* AIM OF THE EXERCISE:
Everything from the line containing "Accessibility Statement (92, 1181)" through the last line of the data below is to be retyped exactly, apart from the pictures.

* SOURCE RECORDS:
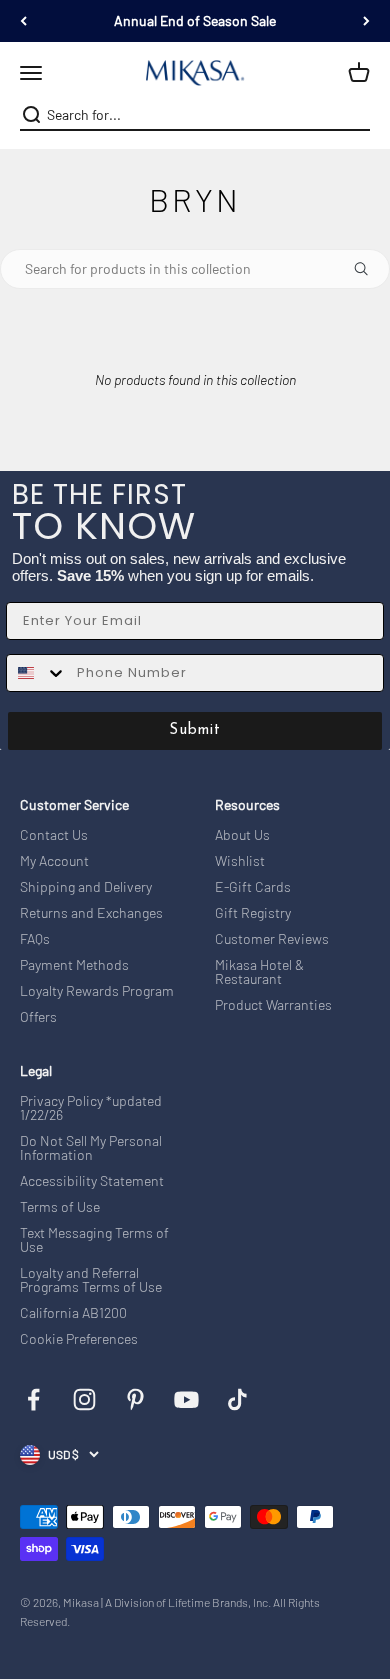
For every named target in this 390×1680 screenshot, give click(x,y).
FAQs (35, 939)
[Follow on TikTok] (237, 1399)
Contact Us (54, 835)
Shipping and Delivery (86, 887)
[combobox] (193, 115)
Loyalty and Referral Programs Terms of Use (91, 1280)
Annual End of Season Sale (195, 20)
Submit (195, 730)
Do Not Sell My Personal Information (91, 1148)
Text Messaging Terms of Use (94, 1240)
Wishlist (240, 861)
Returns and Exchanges (91, 913)
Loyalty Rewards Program (97, 991)
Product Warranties (273, 1005)
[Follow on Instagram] (84, 1399)
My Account (54, 861)
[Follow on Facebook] (33, 1399)
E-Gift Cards (253, 887)
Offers (38, 1017)
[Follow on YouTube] (186, 1399)
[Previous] (23, 21)
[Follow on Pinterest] (135, 1399)
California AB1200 (73, 1313)
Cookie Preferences (79, 1339)
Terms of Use (60, 1207)
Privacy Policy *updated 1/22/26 (91, 1108)
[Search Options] (369, 269)
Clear (357, 115)
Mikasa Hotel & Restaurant (259, 972)
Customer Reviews (272, 939)
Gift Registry (253, 913)
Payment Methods (74, 965)
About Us (242, 835)
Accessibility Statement (92, 1181)
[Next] (366, 21)
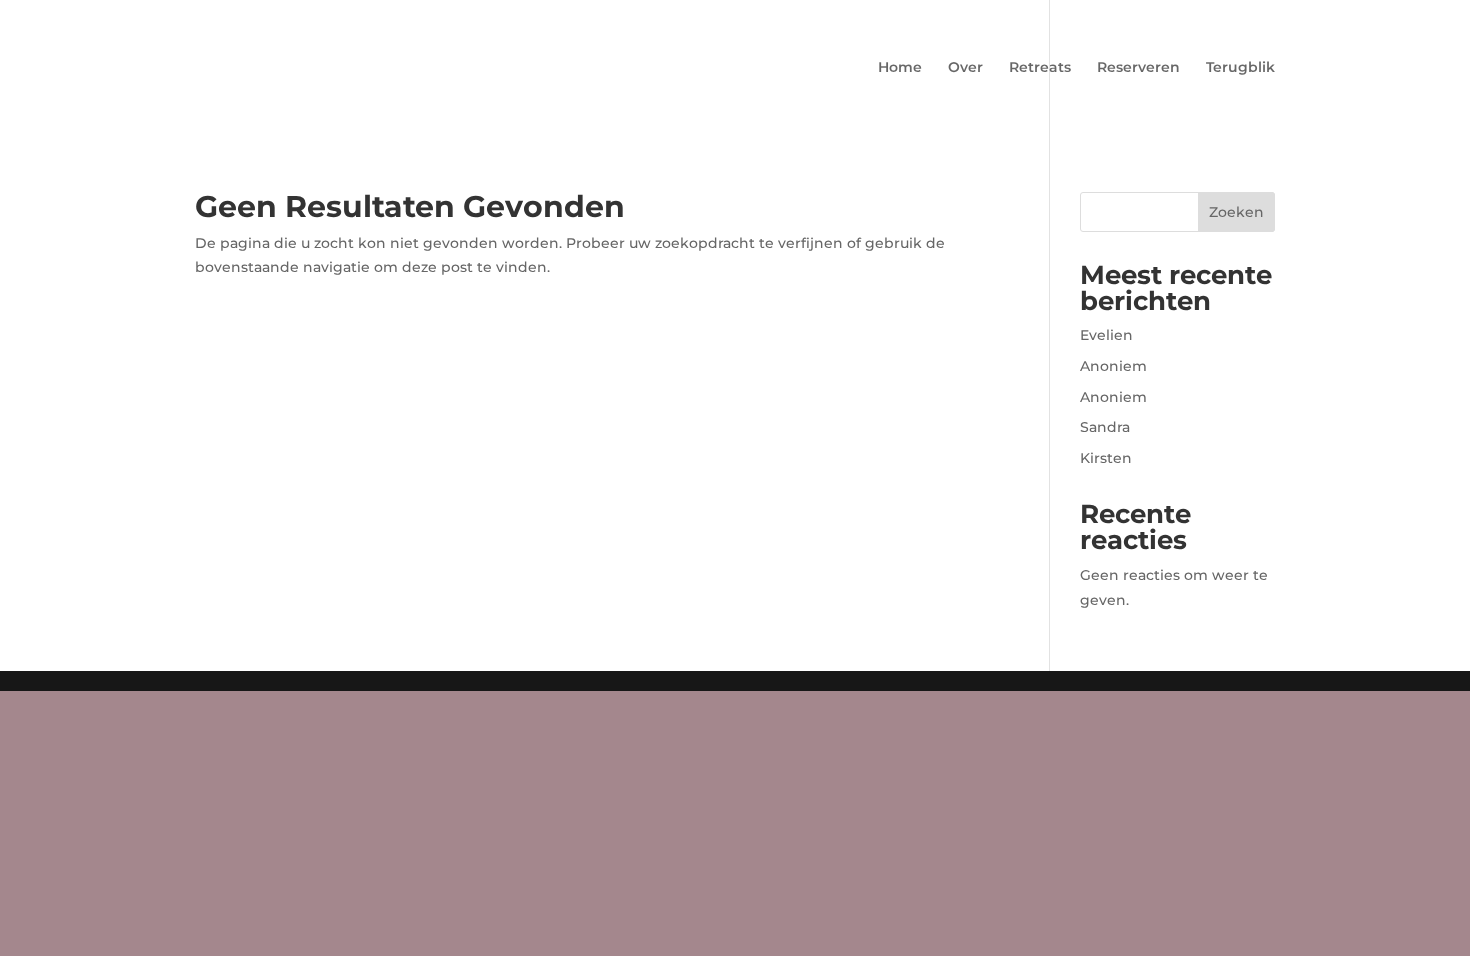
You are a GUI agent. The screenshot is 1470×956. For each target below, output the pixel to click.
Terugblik (1240, 68)
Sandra (1105, 427)
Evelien (1106, 335)
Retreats (1040, 68)
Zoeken (1236, 212)
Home (900, 68)
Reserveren (1138, 68)
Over (965, 68)
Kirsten (1106, 458)
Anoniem (1113, 366)
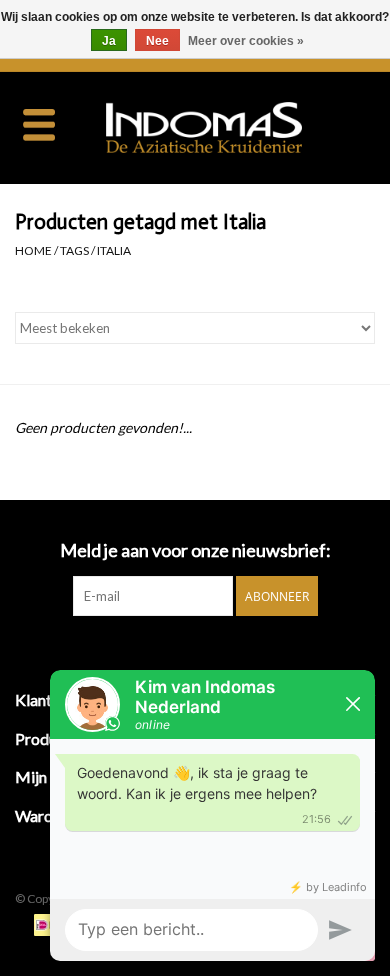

* SOLUTION TO THIS EXERCISE:
Accessibility Statement (92, 1181)
[Next] (366, 21)
You are a GUI agent. The screenshot is 1470×956. For each target below, output the pixel to click.
Terugblik (1240, 68)
Sandra (1105, 427)
Evelien (1106, 335)
Retreats (1040, 68)
Zoeken (1236, 212)
Home (900, 68)
Reserveren (1138, 68)
Over (965, 68)
Kirsten (1106, 458)
Anoniem (1113, 366)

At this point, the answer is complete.